> Work to be completed
Please copy the rows from the line with "How do I perform: Expand" up to and including the line with "[x=370, y=1263]", replacing "GUI agent" with "screen agent" and keeping everything else the same.

################

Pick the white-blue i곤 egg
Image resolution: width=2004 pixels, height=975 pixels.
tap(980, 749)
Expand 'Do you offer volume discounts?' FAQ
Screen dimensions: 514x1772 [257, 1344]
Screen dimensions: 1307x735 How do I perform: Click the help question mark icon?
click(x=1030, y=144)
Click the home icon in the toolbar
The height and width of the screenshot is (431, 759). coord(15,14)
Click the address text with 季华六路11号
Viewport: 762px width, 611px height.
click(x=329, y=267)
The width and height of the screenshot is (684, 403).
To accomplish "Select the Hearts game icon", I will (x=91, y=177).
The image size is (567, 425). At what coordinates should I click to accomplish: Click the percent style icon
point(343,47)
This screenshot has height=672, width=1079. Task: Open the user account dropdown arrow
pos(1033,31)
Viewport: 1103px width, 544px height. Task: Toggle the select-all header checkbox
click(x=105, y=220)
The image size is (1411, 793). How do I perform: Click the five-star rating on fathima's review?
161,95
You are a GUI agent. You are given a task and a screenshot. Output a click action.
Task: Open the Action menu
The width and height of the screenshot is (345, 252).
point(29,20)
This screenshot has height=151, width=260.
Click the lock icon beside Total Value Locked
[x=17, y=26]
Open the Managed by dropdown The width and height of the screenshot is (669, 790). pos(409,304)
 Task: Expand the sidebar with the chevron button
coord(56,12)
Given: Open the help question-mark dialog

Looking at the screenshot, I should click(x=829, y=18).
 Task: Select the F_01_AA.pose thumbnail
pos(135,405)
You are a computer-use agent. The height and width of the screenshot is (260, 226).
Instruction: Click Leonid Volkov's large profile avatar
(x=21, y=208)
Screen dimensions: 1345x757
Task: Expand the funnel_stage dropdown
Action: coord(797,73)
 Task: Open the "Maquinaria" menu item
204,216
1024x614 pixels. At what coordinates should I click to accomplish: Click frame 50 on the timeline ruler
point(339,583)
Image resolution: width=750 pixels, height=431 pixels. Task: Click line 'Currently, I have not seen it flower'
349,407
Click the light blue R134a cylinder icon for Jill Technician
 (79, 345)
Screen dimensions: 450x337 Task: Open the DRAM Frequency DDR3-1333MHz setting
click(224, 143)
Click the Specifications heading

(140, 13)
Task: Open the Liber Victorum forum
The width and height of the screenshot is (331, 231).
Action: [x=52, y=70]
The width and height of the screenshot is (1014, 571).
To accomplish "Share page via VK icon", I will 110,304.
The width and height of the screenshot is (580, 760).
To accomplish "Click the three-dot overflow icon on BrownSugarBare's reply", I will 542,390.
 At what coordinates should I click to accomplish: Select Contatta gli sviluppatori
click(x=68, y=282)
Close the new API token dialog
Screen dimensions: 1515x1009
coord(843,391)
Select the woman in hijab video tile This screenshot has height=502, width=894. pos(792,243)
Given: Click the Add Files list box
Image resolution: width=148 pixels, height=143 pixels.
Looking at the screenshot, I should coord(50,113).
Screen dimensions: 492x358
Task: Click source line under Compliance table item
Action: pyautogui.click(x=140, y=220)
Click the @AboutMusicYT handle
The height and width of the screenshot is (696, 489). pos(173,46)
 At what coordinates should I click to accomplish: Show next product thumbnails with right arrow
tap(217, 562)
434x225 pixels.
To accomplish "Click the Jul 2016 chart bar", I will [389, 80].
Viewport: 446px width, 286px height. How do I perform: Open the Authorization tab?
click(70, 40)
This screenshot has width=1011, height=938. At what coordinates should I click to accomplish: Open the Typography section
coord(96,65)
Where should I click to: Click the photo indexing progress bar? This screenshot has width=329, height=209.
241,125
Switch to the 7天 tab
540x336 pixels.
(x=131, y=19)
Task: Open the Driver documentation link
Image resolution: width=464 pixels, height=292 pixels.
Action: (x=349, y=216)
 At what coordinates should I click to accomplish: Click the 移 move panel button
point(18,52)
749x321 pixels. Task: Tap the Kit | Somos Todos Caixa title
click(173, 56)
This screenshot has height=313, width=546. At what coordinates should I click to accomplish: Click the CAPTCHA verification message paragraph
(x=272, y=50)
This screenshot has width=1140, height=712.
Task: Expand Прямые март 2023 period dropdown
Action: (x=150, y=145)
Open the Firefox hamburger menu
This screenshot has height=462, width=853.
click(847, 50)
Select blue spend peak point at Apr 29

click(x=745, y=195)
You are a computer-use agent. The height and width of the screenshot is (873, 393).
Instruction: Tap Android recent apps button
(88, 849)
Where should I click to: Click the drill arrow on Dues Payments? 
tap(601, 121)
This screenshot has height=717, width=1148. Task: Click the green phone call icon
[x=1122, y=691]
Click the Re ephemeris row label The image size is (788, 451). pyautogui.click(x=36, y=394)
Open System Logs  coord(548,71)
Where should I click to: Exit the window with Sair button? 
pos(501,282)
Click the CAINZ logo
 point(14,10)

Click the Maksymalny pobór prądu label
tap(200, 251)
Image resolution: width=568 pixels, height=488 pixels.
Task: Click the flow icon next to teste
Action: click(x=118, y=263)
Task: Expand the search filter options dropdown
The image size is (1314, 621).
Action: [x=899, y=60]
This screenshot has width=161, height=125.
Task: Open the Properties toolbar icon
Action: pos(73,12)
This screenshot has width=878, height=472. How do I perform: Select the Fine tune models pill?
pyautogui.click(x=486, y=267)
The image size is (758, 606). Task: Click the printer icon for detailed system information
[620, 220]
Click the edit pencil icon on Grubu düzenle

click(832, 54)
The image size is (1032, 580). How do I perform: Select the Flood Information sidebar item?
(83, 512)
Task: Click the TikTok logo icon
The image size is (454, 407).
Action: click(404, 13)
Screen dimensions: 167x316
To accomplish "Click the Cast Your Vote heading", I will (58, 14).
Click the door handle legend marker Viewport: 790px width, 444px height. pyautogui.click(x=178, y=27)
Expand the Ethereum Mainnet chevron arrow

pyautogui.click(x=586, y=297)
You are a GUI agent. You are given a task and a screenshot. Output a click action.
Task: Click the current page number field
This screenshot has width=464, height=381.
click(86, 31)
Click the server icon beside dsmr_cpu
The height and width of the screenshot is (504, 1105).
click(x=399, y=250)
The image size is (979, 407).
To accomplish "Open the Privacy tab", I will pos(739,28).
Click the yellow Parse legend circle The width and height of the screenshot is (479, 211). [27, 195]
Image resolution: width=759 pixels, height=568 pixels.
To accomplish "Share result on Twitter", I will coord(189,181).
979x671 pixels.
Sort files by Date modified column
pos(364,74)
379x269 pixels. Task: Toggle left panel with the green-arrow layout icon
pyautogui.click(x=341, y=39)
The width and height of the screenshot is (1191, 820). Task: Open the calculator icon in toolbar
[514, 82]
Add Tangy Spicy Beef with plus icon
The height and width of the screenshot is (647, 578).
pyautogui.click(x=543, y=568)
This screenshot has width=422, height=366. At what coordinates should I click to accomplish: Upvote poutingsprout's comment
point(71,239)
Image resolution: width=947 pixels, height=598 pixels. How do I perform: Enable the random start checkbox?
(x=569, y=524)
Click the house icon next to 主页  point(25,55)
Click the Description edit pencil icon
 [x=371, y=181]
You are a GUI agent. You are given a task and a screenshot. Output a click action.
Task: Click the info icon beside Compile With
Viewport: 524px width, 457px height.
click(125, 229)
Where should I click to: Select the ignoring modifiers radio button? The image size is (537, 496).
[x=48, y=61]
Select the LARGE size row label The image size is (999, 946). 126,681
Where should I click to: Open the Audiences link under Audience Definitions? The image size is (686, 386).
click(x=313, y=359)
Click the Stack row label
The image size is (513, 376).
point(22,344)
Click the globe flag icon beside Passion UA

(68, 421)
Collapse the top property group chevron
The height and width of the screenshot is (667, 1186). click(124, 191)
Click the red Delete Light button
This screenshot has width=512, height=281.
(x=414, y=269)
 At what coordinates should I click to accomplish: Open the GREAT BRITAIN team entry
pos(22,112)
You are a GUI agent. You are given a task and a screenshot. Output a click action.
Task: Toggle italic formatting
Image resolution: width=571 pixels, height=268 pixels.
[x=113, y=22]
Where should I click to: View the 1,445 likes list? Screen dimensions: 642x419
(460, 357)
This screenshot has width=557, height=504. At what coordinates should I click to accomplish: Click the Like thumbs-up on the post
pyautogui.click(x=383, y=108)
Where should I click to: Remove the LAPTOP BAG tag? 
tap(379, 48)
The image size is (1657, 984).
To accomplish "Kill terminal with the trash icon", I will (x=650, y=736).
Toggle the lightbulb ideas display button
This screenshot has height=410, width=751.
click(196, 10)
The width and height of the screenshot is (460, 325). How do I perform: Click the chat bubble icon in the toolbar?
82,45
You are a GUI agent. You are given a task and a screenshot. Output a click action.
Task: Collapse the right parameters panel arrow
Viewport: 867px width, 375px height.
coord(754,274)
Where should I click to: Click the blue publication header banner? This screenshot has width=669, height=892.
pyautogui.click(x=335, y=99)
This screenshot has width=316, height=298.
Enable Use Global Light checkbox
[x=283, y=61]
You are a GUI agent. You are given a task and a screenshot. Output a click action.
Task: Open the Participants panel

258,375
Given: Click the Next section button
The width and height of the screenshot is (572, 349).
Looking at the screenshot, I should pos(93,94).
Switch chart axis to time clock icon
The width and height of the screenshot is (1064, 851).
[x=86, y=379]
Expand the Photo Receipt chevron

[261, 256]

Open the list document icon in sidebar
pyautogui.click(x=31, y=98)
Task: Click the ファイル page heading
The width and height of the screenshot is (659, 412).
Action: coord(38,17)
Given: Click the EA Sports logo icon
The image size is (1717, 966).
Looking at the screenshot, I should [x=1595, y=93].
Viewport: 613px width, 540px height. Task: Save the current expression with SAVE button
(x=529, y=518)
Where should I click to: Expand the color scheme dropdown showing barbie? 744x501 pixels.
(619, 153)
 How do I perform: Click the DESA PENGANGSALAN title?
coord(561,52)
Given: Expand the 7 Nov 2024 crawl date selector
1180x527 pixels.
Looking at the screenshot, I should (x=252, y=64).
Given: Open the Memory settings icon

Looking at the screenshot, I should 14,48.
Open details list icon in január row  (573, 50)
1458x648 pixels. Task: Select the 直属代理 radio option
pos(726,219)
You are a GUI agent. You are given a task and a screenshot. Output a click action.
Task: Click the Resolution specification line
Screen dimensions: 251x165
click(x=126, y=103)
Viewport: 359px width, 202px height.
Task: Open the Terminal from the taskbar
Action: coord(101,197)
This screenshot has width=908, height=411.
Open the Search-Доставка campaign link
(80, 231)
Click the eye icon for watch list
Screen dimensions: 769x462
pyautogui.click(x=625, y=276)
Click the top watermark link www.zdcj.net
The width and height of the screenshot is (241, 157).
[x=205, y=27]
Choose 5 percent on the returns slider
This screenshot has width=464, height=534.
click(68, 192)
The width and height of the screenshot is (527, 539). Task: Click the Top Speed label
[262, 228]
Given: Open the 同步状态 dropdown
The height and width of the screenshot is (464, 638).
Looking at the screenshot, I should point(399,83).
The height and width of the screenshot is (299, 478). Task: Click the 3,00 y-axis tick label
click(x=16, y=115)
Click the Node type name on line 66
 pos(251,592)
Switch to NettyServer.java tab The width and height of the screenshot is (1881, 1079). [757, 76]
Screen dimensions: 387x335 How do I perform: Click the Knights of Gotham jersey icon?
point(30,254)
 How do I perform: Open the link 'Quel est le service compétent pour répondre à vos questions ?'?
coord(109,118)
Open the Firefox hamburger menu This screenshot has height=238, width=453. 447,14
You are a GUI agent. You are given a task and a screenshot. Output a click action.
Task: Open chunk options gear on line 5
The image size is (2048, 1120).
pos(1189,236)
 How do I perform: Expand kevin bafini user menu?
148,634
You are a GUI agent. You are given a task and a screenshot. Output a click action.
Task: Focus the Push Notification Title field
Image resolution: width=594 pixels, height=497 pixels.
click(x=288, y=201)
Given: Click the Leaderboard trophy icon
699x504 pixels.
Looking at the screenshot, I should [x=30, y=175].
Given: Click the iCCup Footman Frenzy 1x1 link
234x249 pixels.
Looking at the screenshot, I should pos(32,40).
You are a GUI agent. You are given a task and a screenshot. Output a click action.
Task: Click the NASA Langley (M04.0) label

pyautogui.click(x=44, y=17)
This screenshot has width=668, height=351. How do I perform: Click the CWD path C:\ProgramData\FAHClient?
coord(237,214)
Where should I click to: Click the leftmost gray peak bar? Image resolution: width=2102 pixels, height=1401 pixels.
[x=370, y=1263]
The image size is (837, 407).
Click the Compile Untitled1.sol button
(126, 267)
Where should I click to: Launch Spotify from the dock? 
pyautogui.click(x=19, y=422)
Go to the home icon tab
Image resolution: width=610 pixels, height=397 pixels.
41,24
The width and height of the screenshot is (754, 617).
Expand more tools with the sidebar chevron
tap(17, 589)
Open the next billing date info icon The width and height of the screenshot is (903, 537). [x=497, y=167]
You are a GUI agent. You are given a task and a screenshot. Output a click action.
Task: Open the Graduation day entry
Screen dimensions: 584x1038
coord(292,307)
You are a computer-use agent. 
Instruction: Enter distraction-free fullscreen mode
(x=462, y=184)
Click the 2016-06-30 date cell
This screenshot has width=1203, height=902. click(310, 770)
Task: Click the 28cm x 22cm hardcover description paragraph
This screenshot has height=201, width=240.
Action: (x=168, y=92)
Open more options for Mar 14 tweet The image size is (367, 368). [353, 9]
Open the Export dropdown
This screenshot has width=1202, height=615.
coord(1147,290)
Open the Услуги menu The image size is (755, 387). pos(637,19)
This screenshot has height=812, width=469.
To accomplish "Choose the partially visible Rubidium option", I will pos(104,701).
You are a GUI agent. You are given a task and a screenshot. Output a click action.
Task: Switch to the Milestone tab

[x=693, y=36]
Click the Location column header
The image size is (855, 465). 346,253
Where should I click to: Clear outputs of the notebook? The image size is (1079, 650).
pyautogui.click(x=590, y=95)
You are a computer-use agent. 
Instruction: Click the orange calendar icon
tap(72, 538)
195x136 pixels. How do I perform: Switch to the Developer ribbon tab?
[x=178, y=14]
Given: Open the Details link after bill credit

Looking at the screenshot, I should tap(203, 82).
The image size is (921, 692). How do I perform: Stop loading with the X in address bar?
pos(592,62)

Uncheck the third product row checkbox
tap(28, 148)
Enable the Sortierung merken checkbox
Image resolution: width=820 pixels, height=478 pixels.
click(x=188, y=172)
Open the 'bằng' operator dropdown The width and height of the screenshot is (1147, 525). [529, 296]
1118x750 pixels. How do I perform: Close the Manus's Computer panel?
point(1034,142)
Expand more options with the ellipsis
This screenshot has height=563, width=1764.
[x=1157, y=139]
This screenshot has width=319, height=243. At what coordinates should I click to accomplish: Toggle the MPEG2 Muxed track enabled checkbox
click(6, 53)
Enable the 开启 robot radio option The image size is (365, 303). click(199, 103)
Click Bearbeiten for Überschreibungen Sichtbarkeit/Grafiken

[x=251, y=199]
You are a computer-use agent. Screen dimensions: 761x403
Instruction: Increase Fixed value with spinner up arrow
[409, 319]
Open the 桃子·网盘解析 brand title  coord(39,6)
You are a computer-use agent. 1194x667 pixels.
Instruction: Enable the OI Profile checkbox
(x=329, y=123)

################

> Solution for this problem
 How do I perform: Expand kevin bafini user menu?
148,634
You are a screen agent. You are given a task and a screenshot. Output a click action.
Task: Focus the Push Notification Title field
Image resolution: width=594 pixels, height=497 pixels.
click(x=288, y=201)
Given: Click the Leaderboard trophy icon
699x504 pixels.
Looking at the screenshot, I should [x=30, y=175].
Given: Click the iCCup Footman Frenzy 1x1 link
234x249 pixels.
Looking at the screenshot, I should pos(32,40).
You are a screen agent. You are given a task and a screenshot. Output a click action.
Task: Click the NASA Langley (M04.0) label

pyautogui.click(x=44, y=17)
This screenshot has width=668, height=351. How do I perform: Click the CWD path C:\ProgramData\FAHClient?
coord(237,214)
Where should I click to: Click the leftmost gray peak bar? Image resolution: width=2102 pixels, height=1401 pixels.
[x=370, y=1263]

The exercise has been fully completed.